● GIVEN INSTRUCTION
Reproduce each of the lines below word for word.
╭──
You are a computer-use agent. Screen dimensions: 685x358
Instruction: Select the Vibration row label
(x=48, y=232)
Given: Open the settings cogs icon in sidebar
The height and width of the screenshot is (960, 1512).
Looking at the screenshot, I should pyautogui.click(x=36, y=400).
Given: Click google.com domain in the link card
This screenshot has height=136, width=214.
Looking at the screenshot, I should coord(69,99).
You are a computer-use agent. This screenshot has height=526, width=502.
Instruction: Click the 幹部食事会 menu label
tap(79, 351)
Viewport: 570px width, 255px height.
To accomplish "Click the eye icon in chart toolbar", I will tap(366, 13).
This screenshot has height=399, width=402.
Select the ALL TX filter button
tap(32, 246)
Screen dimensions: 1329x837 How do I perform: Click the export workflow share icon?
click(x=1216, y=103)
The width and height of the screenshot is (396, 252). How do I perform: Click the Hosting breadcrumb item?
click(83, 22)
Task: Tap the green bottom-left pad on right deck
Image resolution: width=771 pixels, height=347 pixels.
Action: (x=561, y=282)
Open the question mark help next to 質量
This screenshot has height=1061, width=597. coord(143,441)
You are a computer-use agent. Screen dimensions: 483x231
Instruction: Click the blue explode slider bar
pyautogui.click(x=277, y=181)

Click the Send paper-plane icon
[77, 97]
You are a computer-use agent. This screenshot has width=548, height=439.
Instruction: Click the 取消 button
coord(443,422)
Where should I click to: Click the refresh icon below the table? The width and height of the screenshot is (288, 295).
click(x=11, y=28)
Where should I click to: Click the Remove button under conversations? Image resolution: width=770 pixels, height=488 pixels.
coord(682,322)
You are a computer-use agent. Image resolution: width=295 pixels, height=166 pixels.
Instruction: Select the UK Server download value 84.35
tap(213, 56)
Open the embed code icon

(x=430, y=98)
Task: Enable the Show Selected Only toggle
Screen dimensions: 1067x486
╰──
● FINISHED EXERCISE
You are a computer-use agent. Screen dimensions: 685x358
Instruction: Select the Vibration row label
(x=48, y=232)
Given: Open the settings cogs icon in sidebar
The height and width of the screenshot is (960, 1512).
Looking at the screenshot, I should pyautogui.click(x=36, y=400).
Given: Click google.com domain in the link card
This screenshot has height=136, width=214.
Looking at the screenshot, I should coord(69,99).
You are a computer-use agent. This screenshot has height=526, width=502.
Instruction: Click the 幹部食事会 menu label
tap(79, 351)
Viewport: 570px width, 255px height.
To accomplish "Click the eye icon in chart toolbar", I will tap(366, 13).
This screenshot has height=399, width=402.
Select the ALL TX filter button
tap(32, 246)
Screen dimensions: 1329x837 How do I perform: Click the export workflow share icon?
click(x=1216, y=103)
The width and height of the screenshot is (396, 252). How do I perform: Click the Hosting breadcrumb item?
click(83, 22)
Task: Tap the green bottom-left pad on right deck
Image resolution: width=771 pixels, height=347 pixels.
Action: (x=561, y=282)
Open the question mark help next to 質量
This screenshot has height=1061, width=597. coord(143,441)
You are a computer-use agent. Screen dimensions: 483x231
Instruction: Click the blue explode slider bar
pyautogui.click(x=277, y=181)

Click the Send paper-plane icon
[77, 97]
You are a computer-use agent. This screenshot has width=548, height=439.
Instruction: Click the 取消 button
coord(443,422)
Where should I click to: Click the refresh icon below the table? The width and height of the screenshot is (288, 295).
click(x=11, y=28)
Where should I click to: Click the Remove button under conversations? Image resolution: width=770 pixels, height=488 pixels.
coord(682,322)
You are a computer-use agent. Image resolution: width=295 pixels, height=166 pixels.
Instruction: Select the UK Server download value 84.35
tap(213, 56)
Open the embed code icon

(x=430, y=98)
Task: Enable the Show Selected Only toggle
Screen dimensions: 1067x486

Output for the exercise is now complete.